_Activity_. Which lines come from the start of the records through the line that holds "Open 税务数字账户 icon"? Write them out word for word.

_Material provided_.
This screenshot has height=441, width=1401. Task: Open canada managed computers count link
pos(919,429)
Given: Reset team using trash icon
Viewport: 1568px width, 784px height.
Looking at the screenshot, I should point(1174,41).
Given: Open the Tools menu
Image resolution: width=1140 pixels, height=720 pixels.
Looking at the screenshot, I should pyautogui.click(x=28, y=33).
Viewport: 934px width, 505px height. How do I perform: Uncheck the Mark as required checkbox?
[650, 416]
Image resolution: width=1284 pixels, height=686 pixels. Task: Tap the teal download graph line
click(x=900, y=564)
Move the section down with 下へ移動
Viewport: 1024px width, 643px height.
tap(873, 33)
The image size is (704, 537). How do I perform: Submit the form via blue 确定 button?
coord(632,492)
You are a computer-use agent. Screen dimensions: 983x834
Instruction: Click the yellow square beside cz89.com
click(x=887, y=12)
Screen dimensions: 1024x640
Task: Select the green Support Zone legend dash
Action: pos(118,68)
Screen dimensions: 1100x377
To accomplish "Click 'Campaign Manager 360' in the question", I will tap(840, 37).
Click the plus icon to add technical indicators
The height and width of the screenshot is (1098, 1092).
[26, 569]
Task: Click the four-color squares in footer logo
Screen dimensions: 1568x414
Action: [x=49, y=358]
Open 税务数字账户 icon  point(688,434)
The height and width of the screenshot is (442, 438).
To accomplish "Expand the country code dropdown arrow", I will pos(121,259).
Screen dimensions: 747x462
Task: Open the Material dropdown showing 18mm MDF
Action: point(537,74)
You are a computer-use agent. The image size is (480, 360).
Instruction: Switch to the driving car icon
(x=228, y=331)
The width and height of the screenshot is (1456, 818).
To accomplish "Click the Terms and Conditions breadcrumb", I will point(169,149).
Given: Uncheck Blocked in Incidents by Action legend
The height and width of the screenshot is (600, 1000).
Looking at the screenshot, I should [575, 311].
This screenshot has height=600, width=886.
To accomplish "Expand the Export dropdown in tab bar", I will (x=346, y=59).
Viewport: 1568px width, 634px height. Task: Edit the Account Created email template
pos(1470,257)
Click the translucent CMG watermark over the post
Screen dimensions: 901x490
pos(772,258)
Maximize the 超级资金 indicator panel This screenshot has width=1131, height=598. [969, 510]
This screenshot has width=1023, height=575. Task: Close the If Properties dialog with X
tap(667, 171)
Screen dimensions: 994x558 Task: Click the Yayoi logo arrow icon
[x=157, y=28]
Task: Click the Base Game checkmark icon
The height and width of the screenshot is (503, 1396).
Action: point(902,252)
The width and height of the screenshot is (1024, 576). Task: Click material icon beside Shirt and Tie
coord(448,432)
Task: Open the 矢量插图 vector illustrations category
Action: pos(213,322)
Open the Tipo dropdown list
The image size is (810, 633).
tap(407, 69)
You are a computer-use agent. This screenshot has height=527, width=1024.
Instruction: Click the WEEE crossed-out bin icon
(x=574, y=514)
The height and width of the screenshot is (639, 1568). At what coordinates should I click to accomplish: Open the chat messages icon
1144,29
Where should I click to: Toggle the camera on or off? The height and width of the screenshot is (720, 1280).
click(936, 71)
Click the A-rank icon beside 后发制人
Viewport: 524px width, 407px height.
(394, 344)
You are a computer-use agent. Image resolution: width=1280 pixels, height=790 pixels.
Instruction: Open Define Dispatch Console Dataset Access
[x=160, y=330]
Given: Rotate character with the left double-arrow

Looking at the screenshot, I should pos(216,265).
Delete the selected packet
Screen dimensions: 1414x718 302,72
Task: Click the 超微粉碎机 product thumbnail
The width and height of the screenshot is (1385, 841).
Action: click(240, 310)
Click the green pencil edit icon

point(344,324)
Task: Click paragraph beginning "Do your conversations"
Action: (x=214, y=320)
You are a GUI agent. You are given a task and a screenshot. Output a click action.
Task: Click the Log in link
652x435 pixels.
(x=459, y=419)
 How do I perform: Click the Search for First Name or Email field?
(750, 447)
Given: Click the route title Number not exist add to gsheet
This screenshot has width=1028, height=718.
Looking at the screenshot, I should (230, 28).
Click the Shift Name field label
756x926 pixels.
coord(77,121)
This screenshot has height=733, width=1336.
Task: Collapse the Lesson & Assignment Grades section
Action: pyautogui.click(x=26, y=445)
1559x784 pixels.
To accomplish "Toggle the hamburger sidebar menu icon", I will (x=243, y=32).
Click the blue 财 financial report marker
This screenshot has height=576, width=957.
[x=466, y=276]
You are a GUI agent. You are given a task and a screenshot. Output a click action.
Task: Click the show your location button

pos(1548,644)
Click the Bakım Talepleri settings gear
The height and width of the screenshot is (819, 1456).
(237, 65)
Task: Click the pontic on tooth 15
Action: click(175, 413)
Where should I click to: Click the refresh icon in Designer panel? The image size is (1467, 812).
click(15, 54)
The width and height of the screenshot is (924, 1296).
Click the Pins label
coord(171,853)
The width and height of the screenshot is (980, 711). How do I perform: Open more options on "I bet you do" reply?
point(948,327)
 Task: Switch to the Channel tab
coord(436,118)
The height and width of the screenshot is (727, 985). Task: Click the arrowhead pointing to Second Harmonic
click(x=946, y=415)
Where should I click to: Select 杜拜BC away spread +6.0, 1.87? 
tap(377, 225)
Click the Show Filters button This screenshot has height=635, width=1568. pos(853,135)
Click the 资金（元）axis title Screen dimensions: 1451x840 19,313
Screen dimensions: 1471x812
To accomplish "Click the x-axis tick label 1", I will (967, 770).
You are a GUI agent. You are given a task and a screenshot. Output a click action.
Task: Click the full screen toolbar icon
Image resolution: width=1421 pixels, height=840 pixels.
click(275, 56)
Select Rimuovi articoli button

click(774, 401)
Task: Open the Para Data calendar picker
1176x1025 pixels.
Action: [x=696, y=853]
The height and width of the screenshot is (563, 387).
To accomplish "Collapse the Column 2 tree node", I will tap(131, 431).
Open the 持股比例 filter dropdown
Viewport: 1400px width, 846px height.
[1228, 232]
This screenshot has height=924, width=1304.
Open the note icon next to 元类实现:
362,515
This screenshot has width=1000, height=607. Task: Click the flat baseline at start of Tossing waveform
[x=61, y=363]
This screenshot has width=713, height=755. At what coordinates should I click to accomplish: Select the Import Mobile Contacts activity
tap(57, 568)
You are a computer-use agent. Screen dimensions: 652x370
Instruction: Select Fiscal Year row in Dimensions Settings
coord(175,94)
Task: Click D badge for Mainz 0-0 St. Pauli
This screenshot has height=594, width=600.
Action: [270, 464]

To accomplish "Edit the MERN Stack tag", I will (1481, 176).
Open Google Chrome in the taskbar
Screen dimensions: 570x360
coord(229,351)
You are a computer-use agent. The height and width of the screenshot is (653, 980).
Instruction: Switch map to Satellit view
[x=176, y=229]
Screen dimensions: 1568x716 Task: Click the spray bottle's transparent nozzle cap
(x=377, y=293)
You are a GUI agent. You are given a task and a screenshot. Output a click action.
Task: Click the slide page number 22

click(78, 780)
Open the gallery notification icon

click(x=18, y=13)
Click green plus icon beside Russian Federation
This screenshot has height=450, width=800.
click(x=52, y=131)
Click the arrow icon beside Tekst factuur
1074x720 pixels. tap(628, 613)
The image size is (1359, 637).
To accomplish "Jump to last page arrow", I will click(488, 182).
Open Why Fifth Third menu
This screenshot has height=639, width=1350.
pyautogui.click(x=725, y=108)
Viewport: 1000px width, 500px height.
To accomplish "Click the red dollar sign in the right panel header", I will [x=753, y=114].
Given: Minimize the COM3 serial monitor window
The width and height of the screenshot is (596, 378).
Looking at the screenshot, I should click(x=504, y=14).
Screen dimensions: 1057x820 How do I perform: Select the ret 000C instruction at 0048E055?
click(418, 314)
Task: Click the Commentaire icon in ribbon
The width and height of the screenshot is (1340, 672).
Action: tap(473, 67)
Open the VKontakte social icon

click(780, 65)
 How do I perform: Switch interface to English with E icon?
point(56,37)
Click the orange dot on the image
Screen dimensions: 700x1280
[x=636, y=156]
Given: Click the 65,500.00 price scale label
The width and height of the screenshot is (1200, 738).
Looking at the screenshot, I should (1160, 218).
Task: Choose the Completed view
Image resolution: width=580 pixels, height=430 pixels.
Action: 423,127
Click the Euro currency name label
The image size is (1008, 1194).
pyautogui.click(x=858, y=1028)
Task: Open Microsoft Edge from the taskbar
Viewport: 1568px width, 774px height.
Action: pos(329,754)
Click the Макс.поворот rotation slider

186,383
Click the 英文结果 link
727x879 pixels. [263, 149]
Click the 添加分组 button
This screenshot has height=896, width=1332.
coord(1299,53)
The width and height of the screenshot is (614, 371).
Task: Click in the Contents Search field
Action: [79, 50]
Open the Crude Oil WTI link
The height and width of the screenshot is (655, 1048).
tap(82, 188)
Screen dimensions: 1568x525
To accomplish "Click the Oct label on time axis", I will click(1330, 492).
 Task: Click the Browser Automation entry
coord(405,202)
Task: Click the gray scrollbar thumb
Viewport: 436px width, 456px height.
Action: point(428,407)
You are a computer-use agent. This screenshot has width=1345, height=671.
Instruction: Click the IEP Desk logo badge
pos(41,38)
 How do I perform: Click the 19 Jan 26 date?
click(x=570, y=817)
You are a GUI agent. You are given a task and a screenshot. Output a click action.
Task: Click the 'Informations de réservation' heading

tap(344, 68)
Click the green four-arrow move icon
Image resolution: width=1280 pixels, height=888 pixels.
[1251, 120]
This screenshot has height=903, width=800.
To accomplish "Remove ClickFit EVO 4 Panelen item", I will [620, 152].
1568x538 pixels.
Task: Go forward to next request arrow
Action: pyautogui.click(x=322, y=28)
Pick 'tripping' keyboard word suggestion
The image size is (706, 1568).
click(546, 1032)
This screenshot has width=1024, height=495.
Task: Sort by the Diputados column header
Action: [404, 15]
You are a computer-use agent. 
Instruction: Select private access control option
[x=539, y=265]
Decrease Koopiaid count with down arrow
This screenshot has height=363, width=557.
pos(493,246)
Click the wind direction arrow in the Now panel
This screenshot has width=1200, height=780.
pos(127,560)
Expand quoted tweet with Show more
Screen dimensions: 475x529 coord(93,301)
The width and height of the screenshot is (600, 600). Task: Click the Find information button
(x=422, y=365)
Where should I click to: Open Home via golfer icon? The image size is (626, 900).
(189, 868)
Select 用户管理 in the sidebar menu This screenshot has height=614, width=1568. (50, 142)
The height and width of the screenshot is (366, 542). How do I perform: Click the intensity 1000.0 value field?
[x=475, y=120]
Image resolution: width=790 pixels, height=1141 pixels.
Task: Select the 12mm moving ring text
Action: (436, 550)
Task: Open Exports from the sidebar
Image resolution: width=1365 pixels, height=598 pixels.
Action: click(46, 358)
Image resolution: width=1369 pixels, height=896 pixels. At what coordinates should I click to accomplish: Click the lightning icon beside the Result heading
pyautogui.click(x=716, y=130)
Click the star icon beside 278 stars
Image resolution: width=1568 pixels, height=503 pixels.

_Solution to the exercise_.
This screenshot has height=441, width=1401. Task: Open canada managed computers count link
pos(919,429)
Given: Reset team using trash icon
Viewport: 1568px width, 784px height.
Looking at the screenshot, I should point(1174,41).
Given: Open the Tools menu
Image resolution: width=1140 pixels, height=720 pixels.
Looking at the screenshot, I should pyautogui.click(x=28, y=33).
Viewport: 934px width, 505px height. How do I perform: Uncheck the Mark as required checkbox?
[650, 416]
Image resolution: width=1284 pixels, height=686 pixels. Task: Tap the teal download graph line
click(x=900, y=564)
Move the section down with 下へ移動
Viewport: 1024px width, 643px height.
tap(873, 33)
The image size is (704, 537). How do I perform: Submit the form via blue 确定 button?
coord(632,492)
You are a computer-use agent. Screen dimensions: 983x834
Instruction: Click the yellow square beside cz89.com
click(x=887, y=12)
Screen dimensions: 1024x640
Task: Select the green Support Zone legend dash
Action: pos(118,68)
Screen dimensions: 1100x377
To accomplish "Click 'Campaign Manager 360' in the question", I will tap(840, 37).
Click the plus icon to add technical indicators
The height and width of the screenshot is (1098, 1092).
[26, 569]
Task: Click the four-color squares in footer logo
Screen dimensions: 1568x414
Action: [x=49, y=358]
Open 税务数字账户 icon  point(688,434)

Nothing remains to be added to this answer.